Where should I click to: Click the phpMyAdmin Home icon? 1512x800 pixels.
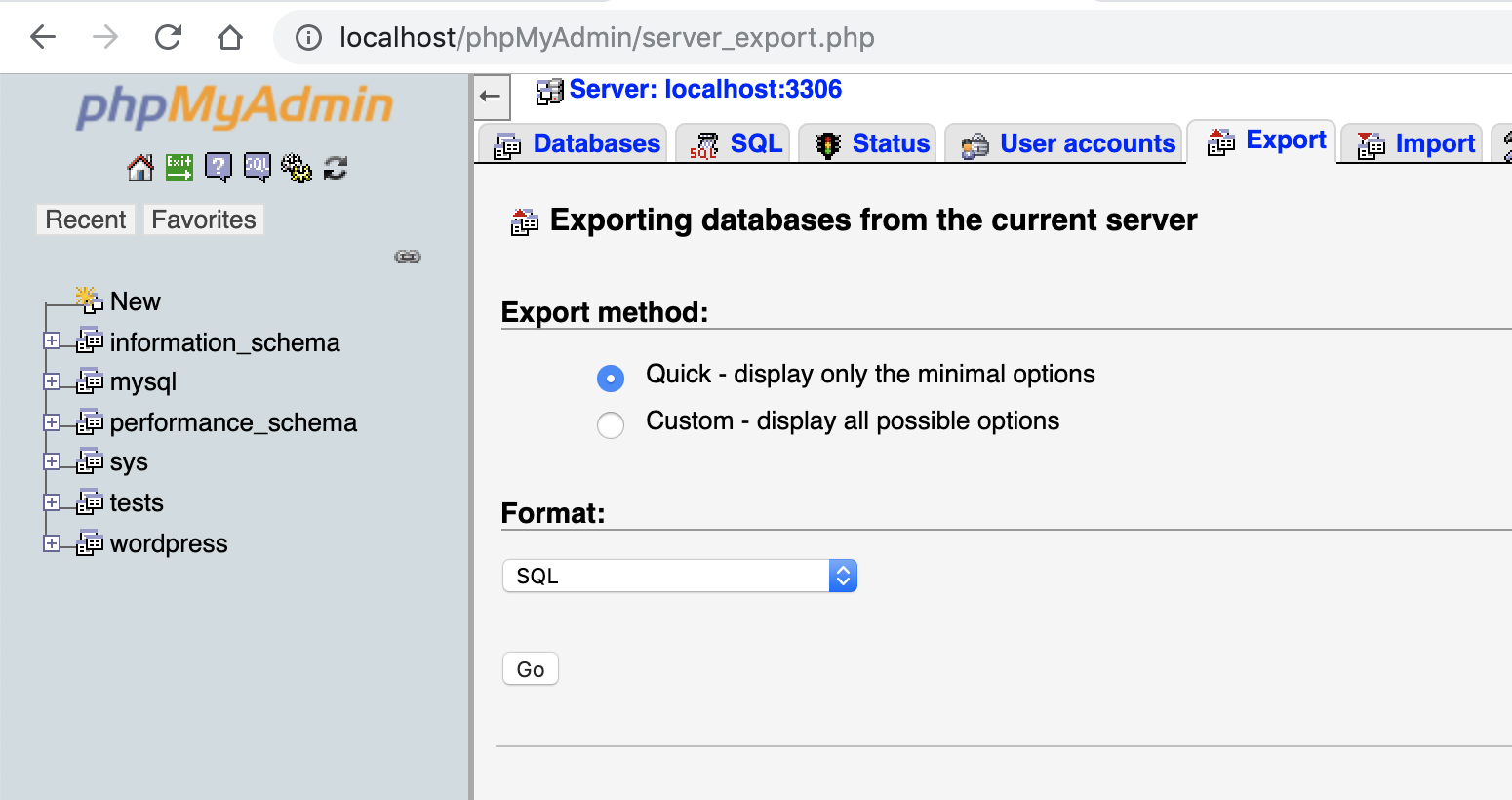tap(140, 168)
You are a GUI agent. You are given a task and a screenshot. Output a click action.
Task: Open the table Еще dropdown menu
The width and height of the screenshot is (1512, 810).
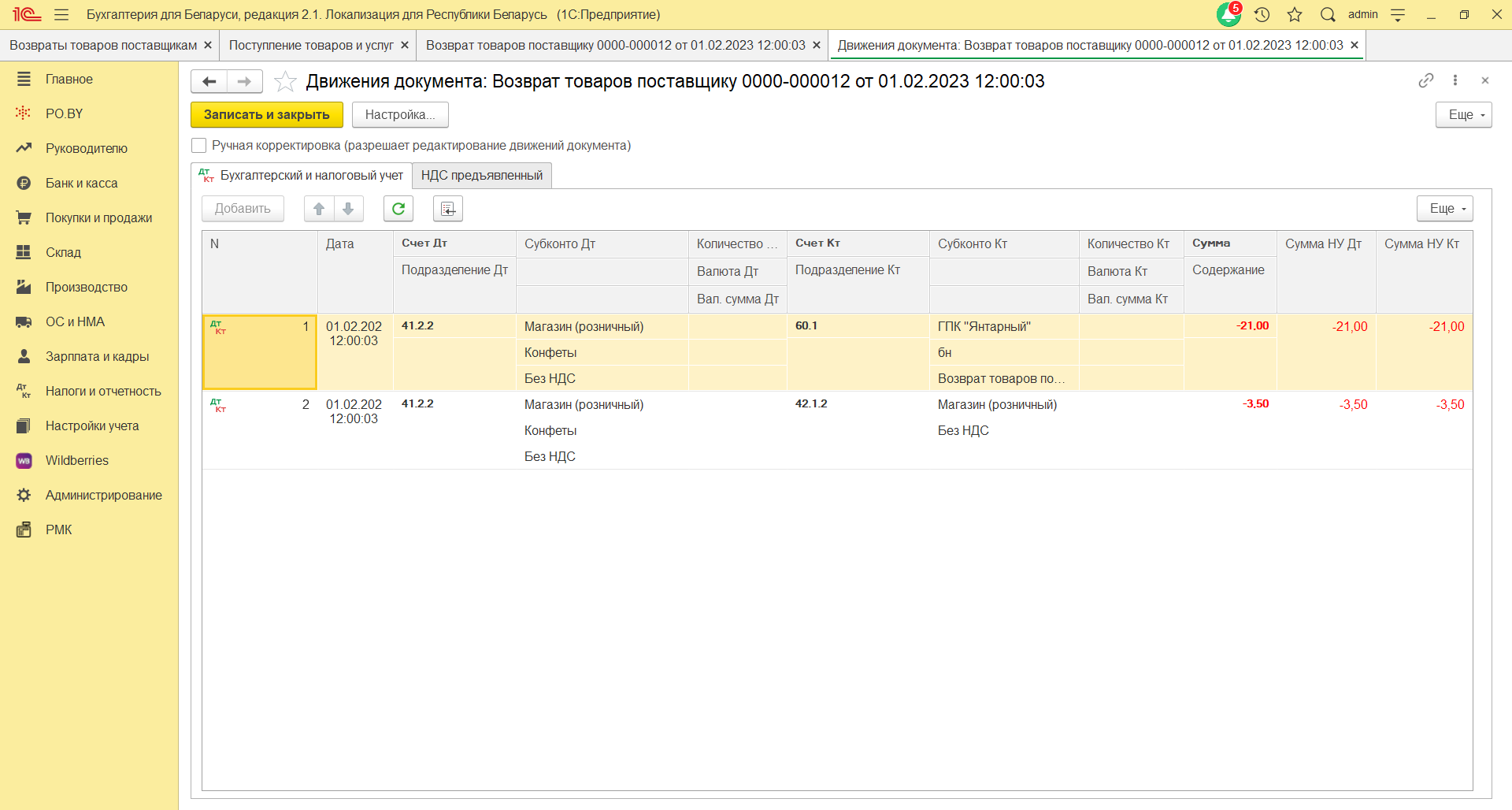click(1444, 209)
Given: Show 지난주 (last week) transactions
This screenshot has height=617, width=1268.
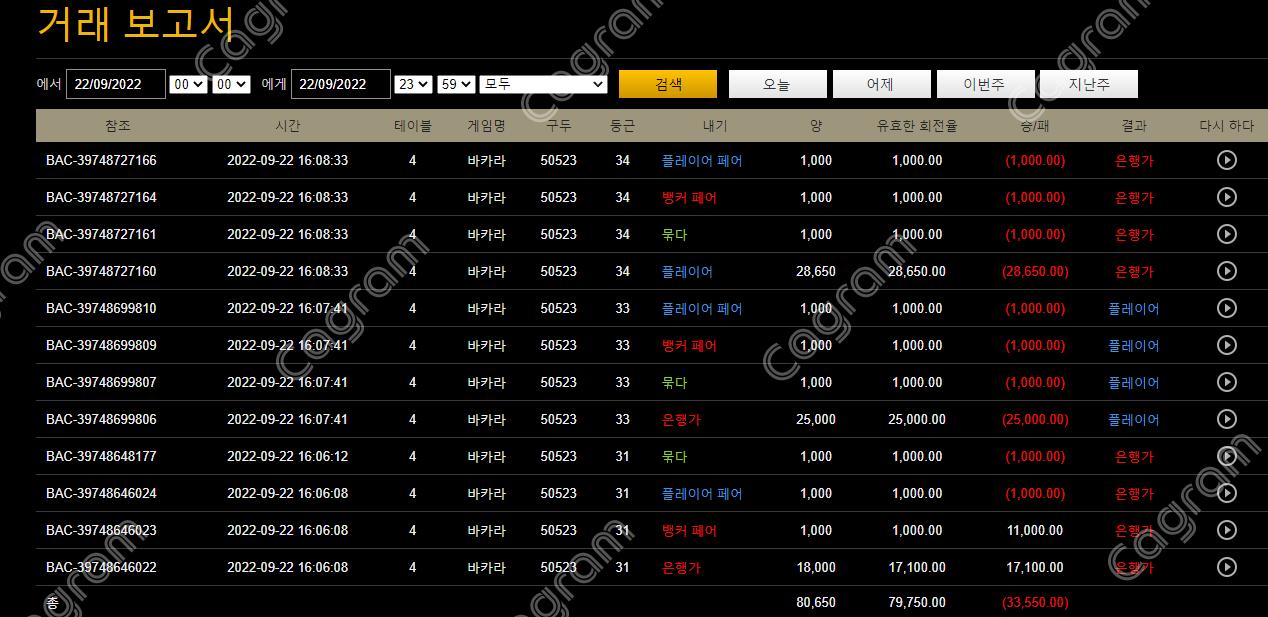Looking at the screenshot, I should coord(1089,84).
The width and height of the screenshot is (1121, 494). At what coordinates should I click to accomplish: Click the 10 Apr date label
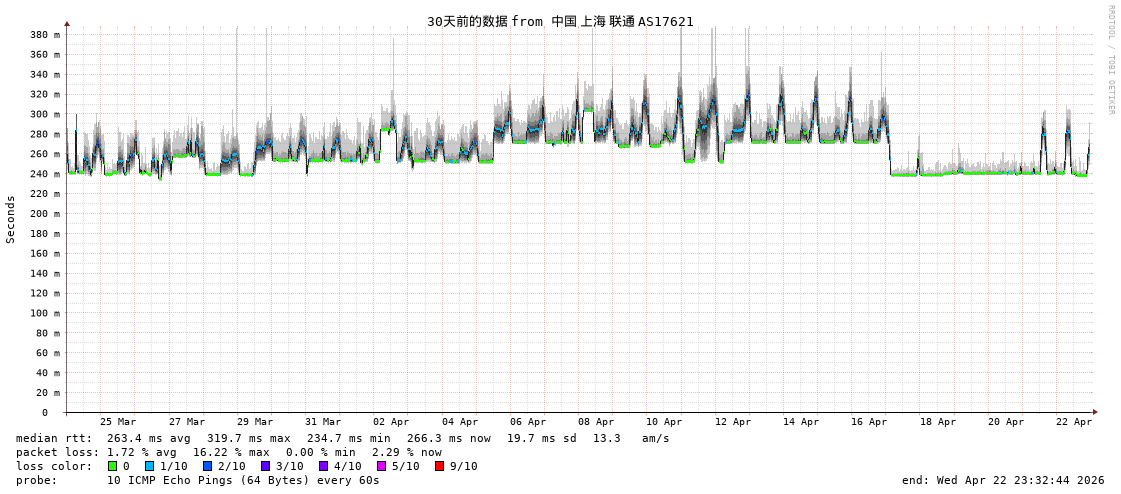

Task objective:
Lay out the text of all the items above as a numbered list, one line per number. Skip blank lines and leave the pictures out.

Written response:
1. Where should I click to: Click the phpMyAdmin Home icon? 1512x800 pixels.
2. tap(140, 168)
3. You are a GUI agent. You are given a task and a screenshot. Output a click action.
4. Task: Open the table Еще dropdown menu
5. The width and height of the screenshot is (1512, 810).
6. click(1444, 209)
7. Given: Show 지난주 (last week) transactions
8. This screenshot has height=617, width=1268.
9. Looking at the screenshot, I should coord(1089,84).
10. The width and height of the screenshot is (1121, 494). At what coordinates should I click to accomplish: Click the 10 Apr date label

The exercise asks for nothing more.